**Exercise objective**
If a line in the listing contains "Uncheck", copy it out whole.

**Records to use**

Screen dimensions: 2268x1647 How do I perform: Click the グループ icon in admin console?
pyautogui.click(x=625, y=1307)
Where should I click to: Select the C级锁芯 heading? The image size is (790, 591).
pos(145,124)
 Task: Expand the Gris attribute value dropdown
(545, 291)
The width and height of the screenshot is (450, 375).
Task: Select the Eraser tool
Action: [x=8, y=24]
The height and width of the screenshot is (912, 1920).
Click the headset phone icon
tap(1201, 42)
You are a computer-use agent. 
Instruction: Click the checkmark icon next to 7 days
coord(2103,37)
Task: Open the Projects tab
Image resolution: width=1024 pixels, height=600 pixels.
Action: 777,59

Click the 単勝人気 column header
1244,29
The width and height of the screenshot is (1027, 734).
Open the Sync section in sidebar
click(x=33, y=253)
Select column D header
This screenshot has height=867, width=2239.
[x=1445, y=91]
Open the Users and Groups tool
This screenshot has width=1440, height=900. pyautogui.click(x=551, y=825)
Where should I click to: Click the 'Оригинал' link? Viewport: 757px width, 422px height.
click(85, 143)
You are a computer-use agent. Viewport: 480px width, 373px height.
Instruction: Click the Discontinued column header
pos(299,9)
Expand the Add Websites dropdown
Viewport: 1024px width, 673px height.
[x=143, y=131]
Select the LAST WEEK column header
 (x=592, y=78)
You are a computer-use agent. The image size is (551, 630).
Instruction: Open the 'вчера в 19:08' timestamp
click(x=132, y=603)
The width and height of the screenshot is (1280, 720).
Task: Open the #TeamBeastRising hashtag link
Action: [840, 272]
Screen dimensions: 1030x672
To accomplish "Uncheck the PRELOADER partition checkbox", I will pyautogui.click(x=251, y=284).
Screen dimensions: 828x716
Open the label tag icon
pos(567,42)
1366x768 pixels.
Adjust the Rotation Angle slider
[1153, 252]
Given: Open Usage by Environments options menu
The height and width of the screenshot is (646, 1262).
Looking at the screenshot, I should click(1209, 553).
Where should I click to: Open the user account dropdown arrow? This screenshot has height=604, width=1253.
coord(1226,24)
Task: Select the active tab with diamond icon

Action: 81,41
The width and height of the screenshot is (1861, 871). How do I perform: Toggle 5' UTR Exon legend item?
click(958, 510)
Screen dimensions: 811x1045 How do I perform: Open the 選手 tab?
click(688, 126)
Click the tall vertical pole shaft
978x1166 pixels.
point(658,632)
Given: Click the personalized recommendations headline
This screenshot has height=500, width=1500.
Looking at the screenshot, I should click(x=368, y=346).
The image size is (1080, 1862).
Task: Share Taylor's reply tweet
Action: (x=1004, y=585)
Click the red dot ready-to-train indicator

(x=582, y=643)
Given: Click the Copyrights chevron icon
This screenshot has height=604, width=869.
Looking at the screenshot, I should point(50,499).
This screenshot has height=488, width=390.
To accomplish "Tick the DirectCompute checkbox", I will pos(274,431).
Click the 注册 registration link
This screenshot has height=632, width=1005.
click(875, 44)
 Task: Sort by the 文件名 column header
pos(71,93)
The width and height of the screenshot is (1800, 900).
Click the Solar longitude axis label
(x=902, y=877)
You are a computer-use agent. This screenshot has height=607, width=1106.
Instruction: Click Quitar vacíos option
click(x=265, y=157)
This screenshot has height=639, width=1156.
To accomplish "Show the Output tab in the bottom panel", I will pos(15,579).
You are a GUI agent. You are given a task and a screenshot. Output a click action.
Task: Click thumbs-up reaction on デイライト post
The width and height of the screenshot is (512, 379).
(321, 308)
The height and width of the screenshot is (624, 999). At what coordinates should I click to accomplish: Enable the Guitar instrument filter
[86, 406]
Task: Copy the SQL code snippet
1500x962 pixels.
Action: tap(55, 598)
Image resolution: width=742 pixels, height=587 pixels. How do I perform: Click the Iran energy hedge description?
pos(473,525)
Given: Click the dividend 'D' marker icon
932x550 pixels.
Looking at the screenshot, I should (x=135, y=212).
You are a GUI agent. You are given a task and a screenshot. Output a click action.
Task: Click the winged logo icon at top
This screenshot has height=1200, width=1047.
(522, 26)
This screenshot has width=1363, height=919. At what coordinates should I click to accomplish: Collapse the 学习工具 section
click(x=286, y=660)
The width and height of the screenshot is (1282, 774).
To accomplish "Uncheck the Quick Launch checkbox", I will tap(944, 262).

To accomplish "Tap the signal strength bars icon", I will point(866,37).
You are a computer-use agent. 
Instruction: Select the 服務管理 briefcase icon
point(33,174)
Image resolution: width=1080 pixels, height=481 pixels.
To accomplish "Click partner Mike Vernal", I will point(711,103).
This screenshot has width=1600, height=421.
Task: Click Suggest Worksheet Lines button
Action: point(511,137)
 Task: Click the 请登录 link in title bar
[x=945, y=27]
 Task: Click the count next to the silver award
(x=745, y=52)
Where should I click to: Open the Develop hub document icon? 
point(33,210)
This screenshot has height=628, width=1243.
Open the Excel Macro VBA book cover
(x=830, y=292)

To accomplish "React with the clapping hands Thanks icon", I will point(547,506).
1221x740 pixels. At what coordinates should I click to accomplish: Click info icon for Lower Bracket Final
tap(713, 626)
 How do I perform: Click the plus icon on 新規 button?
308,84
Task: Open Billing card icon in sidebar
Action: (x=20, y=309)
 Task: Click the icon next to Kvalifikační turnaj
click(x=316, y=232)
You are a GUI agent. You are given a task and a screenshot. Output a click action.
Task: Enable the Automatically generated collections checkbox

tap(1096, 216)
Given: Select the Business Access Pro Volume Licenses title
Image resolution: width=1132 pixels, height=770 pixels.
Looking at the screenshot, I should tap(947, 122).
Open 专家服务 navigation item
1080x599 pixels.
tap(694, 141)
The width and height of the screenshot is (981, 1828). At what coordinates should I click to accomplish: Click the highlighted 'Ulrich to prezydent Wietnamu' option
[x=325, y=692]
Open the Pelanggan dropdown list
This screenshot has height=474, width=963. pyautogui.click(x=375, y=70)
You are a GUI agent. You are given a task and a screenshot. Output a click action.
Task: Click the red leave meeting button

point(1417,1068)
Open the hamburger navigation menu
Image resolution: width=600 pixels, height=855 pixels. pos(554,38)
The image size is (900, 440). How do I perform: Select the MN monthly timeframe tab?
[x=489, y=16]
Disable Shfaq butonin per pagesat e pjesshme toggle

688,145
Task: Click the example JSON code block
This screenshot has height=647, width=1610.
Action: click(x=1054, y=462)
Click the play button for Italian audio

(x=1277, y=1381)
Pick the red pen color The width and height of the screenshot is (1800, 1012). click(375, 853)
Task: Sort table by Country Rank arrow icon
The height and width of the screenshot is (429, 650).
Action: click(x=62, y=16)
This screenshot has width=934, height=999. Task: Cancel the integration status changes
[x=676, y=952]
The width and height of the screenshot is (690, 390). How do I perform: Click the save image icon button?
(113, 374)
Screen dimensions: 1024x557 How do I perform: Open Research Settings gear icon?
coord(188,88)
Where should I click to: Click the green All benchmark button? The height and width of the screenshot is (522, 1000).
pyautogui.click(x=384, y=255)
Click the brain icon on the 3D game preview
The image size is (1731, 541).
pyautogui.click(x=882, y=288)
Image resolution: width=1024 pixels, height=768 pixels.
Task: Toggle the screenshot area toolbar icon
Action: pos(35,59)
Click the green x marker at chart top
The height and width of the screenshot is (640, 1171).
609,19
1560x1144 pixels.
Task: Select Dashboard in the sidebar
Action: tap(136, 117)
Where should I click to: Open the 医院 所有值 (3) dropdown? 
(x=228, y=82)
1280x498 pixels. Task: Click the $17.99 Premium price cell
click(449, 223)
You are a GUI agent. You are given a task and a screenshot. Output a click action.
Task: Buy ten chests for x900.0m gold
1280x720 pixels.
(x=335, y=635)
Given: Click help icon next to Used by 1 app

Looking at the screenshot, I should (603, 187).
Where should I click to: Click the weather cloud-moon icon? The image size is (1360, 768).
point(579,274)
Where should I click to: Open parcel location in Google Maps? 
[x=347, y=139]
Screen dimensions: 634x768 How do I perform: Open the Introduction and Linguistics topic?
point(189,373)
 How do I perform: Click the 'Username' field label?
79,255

**Task result**
To accomplish "Uncheck the PRELOADER partition checkbox", I will pyautogui.click(x=251, y=284).
To accomplish "Uncheck the Quick Launch checkbox", I will tap(944, 262).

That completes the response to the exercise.